DQ, So what was the remedy and, what were the other problems. Did they use a different crank pulley? What caused that cam gear to be in to far?:dunno
 

bluescreamer

Well Known Member
Supporting Member 1
Jim
I had the same problem this past summer. I split a cylinder on my 474ci
motor. When we dissenbled the motor we found the cam gear wore into
the block.
This can cause many things to happen.
1. if it wears to much off the front of the block the lifters may
touch a different cam lobe. OUCH
2. It also changes the ignition timing actually advancing it, more than the
motor needs. causing the bronze bushings to be hammered out of the
connecting rod wrist pin end.
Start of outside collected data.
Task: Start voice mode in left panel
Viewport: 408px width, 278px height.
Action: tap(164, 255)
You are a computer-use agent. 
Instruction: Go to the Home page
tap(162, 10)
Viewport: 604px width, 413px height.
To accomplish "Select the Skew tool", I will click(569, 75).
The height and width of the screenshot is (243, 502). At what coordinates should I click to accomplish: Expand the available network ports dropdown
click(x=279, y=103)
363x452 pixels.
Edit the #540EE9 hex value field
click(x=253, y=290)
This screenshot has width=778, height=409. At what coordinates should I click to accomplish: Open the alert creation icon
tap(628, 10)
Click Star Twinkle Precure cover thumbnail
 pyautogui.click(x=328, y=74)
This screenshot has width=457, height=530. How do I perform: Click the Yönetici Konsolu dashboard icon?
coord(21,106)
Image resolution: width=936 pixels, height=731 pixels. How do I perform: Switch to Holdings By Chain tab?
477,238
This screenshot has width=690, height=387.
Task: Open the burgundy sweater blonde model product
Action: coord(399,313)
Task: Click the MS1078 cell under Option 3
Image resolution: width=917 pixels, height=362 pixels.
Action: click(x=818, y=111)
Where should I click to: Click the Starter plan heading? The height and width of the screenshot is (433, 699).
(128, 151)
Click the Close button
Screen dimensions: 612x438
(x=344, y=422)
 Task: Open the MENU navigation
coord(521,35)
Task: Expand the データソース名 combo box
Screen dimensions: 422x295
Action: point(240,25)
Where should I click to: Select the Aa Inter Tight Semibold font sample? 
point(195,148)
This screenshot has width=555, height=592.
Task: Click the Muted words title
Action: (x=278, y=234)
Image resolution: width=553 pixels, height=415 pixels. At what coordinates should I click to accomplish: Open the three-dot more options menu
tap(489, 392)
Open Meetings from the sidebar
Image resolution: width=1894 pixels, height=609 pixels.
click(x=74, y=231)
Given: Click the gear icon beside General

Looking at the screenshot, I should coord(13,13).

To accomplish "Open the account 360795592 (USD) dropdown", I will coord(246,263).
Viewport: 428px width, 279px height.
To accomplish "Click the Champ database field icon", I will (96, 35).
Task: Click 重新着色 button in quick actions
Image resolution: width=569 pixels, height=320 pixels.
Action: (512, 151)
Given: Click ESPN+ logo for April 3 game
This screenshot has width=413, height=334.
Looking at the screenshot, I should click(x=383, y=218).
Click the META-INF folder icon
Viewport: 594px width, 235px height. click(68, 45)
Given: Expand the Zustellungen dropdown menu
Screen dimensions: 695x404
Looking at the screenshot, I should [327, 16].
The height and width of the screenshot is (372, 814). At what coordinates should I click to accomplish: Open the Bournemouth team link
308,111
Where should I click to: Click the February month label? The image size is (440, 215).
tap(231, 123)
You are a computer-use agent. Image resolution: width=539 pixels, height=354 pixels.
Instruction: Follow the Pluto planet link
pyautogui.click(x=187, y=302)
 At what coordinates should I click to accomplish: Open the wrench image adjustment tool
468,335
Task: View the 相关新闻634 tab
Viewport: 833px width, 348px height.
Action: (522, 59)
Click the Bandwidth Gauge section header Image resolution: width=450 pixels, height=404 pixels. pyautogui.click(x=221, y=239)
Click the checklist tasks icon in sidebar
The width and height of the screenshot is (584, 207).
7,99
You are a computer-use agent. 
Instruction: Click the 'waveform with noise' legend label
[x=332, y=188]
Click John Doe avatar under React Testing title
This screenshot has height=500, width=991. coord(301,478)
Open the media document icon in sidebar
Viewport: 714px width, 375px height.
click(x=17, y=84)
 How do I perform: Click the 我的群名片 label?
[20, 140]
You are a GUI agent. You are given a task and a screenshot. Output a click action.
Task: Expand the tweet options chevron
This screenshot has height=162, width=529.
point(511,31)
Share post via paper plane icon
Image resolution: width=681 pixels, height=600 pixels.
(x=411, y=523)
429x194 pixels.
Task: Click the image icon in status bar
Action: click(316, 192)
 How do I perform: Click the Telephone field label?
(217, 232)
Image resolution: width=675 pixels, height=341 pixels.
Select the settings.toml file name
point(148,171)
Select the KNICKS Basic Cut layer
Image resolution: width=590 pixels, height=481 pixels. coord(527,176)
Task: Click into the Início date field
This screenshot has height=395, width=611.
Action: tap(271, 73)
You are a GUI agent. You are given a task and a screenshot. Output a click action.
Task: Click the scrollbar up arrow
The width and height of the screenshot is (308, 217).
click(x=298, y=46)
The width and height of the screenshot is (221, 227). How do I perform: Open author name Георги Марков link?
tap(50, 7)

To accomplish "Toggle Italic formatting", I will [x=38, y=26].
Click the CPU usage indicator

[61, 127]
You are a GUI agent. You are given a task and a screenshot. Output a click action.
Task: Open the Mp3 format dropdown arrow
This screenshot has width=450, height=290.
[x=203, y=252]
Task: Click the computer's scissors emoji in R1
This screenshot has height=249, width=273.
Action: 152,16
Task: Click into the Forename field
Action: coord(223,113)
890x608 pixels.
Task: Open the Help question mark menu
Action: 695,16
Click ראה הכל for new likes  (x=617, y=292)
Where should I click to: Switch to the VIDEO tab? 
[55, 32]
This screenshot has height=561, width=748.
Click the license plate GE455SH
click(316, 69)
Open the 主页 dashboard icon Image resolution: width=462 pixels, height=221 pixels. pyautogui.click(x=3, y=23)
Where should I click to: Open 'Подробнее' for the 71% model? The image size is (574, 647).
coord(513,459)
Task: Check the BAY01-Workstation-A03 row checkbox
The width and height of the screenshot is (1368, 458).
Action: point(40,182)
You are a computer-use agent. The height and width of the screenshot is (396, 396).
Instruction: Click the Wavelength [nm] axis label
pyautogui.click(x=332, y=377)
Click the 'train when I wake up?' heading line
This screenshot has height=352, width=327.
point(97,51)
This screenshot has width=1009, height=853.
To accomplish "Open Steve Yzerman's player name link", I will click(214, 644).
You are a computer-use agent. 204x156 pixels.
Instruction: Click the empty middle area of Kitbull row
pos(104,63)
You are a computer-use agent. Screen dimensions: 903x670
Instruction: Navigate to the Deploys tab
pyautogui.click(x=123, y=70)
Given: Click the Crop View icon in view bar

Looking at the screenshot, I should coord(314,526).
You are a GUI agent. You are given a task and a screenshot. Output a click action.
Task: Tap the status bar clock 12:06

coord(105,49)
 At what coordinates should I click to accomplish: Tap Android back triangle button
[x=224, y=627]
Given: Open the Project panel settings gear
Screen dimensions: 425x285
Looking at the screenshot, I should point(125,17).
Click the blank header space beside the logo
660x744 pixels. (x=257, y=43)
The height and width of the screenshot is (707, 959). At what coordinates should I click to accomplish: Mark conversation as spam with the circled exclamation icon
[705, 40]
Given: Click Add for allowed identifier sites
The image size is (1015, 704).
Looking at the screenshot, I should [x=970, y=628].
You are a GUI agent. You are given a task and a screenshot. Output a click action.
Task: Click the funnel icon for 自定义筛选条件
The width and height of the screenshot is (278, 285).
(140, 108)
OUCH
3. It may have been the cause that I split the cylinder when I
over reved the motor on the burn out.
We corrected by squaring up the cam journal area. and than made a
bronze washer, that fits between the cam gear and the block.
I made the mistake of using a steel cam gear instead of a cast iron
gear.
Engine builder indicated that is a no no. Need to install a shim or install
a torrington bearing if you use a steel gear.
After installing a sleeve and rebuild. The motor is back to together
waiting to be dyno, before being installed in the Screamer
Allen
 

jim_ss409

Well Known Member
Supporting Member 5
I just pulled the cam and guess what? Same thing... The cam gear's been eating the front of the block.:cuss I suspected there might be a problem because I noticed that the ignition timing would walk around a bit despite being locked out. We also have a steel cam gear. Fortunately we caught the problem before it got out of hand. We already trued up the worn area of the block with a cutting bit attached to an old cam and I see Cloyes has a few different bushings and bearings available... http://www.cloyes.com/images/CloyesHighPerformCat-2002.pdf
But I think we'll probably just make a bronze bushing on the lathe. This time I'll be sure to check that the gear alignment is good and I'll also make sure the lobes and roller lifters line up right too. I guess you live and learn. :dunno
 

dq409

Well Known Member
Supporting Member 3
I`m really not sure what Mitch did to correct this.
I think he moved the crank gear out but not sure about what he did on the cam gear.

Glad and sorry to hear others have this problem,,,BUT,,, this is a lesson learned.

CHECK the gear alignment !!! ,,dq
 

jas63ss

 
Supporting Member 1
Isn,t the cam location dictated by the blocks rear cam bearing holes/groove in camshaft? I just installed a new Isky in my QB and lined up the cam bearing holes with the ones in the block and then set the rear cam stop so the groove in the cam lined up with the groove in the rear bearing. This appeared to be the proper way to do it but when I look down the lifter bores the cam lobes seem to be offset quite a bit from center. Please respond before I go any further!!!
Thanks
Jimmy
 

Fathead Racing

Well Known Member
Supporting Member 7
The rear plug is not a locator. The cam is located on a flat tappet cam by the lifters as they run on the cam itself. The roller cam can and will run forward and back, the timing chain gear assembly will keep it in check only to a certain degree. A cam button on the front of the cam is a must for roller cam applications. The lifters do not center on the flat tappet cam, they will run offset, this will pull the cam toward the rear of the engine as designed. Your ok.
 

djohnson1937

Active Member
New to 348-409 rebuilds here.....but I am also concerned about this cam float thing. I am having the lower end built up on a 409 and wondering if the rear button should be located somewhere precise? other motors that I have done have had a cam retainer on the front.